Fidèle à une sorte de tradition, le premier budget de Carlos Leitao consacre un chapitre à l'insuffisance supposée des transferts fédéraux aux provinces. Ces pages dénoncent les «décisions unilatérales» d'Ottawa dans ce domaine, décisions qui «privent» le gouvernement du Québec de plusieurs milliards.

Une lecture rapide amène à conclure que le gouvernement fédéral a encore une fois réduit les sommes qu'il verse aux provinces. Il n'en est rien. Au contraire, cette année, les transferts fédéraux au Québec augmenteront de presque 10%, dépassant les 17 milliards. Au cours de la dernière décennie, la province a vu ces transferts grimper de 64%.

Pendant les années 90, Ottawa avait radicalement et brusquement réduit ses transferts. Les plaintes des provinces étaient alors parfaitement justifiées. Depuis 2003, les versements fédéraux ont recommencé à augmenter à un rythme soutenu. Peu importe, le gouvernement québécois trouve toujours motif à dénoncer la pingrerie du fédéral.

«Est-ce le retour du déséquilibre fiscal?» a demandé notre collègue Vincent Marissal à M. Leitao, mercredi dernier. «Non», a répondu le ministre des Finances, ajoutant que les transferts fédéraux feront l'objet de discussions entre les provinces et le gouvernement du Canada. Le ton est plus conciliant que celui du gouvernement précédent, mais sur le fond, rien ne change: Québec trouve que le fédéral ne lui verse pas assez d'argent.

Le gouvernement Couillard déplore qu'à compter de 2017-2018, le Transfert canadien en matière de santé n'augmentera plus de 6% par année, comme c'était le cas depuis une douzaine d'années, mais suivant la croissance du PIB. Pourtant, cette décision vise à ramener le rythme d'augmentation de ce transfert à celui des revenus fédéraux. C'est exactement le principe que veulent appliquer les libéraux à la gestion des fonds provinciaux: il faut cesser de dépenser plus d'argent que ce qu'on gagne.

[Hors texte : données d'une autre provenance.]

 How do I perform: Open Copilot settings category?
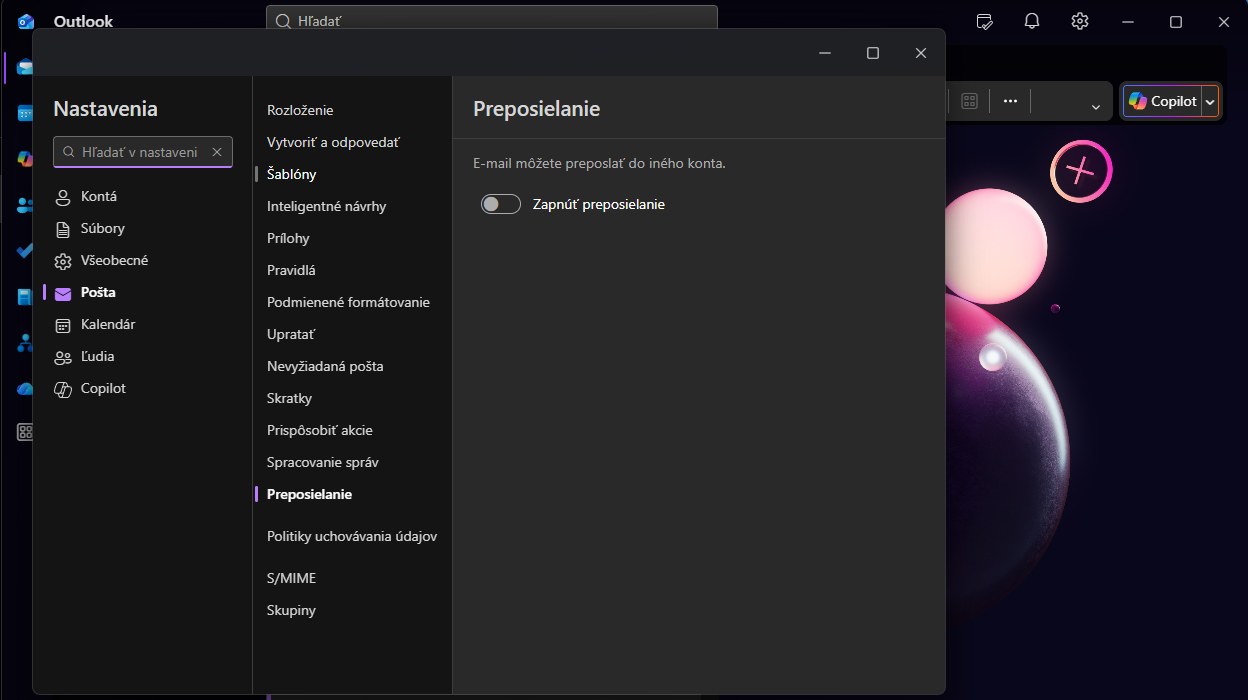point(102,388)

Les provinces demandent au fédéral de rehausser ses transferts aux niveaux atteints dans les années 80. Elles omettent de rappeler que ces années-là, le gouvernement du Canada était dans le rouge de 30 milliards par année. Ottawa ne veut évidemment pas retourner à cette époque.

Il faut enfin rappeler que contrairement à ce qui fut le cas dans les années 90, c'est essentiellement en comprimant ses dépenses de programmes que le gouvernement Harper est sorti du déficit de 55 milliards creusé au coeur de la dernière récession. Pendant ce temps, les transferts aux provinces n'ont pas cessé d'augmenter.

Le fondateur de Couche-Tard, Alain Bouchard, a employé un vocabulaire inapproprié la semaine dernière en disant que la province était «sur le BS», parlant des 7 à 9 milliards qu'elle reçoit chaque année au titre de la péréquation. Sur le fond, cependant, M. Bouchard n'a pas tort: le Québec souffre d'une dépendance malsaine aux transferts fédéraux.